Synthesis of green and ecofriendly iron nanoparticles using plant part extracts: application on the removal of phosphorus from aqueous media

Abstract

In recent years, the iron nanoparticles whose production with the help of green approaches demonstrated great potential as an alternative to the costly and environmentally toxic chemical nanoparticles have received considerable attention. The nanoscale particles of zero-valent iron, green-synthesized by green tea (GFe-n) and walnut green hull (WFe-n) extract, were used to adsorb phosphorus from the aqueous solution.
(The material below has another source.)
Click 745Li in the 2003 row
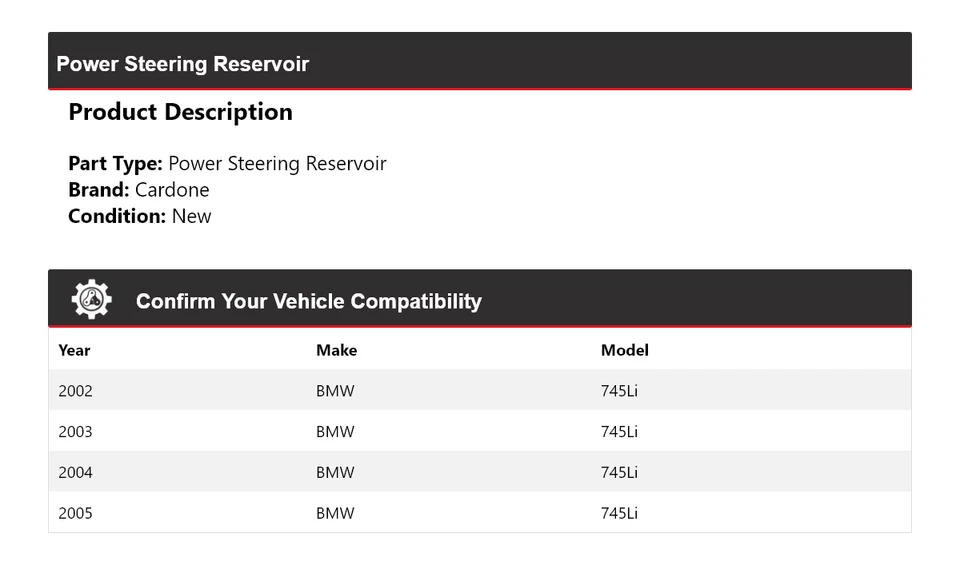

The TEM, SEM, FT-IR, XRD, and DLS results indicated that the nanoscale iron particles were successfully prepared. The zeta potential measurements showed that the pH values of the point of zero charge (pHpzc) of GFe-n and WFe-n were about 7.50 and 8.10, respectively. The variables whose influence on phosphorus adsorption was systematically studied included adsorbent dosage, initial concentration, ionic strength, coexisting anions, contact time, and pH. The investigation of phosphorus adsorption showed that the rate of adsorption was high in the pH range varying from 2 to 5, while a decrease was observed in the level of adsorption when pH further increased in the experimental suspensions. The results indicated that the efficiency of phosphorus removal enhanced as the dosage of GFe-n and WFe-n rose from 2 to 20 mg L−1. The isotherm data were well fitted with the Langmuir equation, and the values for qmax were 53.47 and 45.82 mg g−1 for GFe-n and WFe-n, respectively. Concerning the kinetic data, the results indicated a reasonable fit of the pseudo-second-order model to the data, suggesting that the rate-limiting step for phosphorus removal might be chemisorption process. The results demonstrated that the Fe nanoparticles synthesized by the plant part extracts could suitably remove phosphorus from water and wastewater.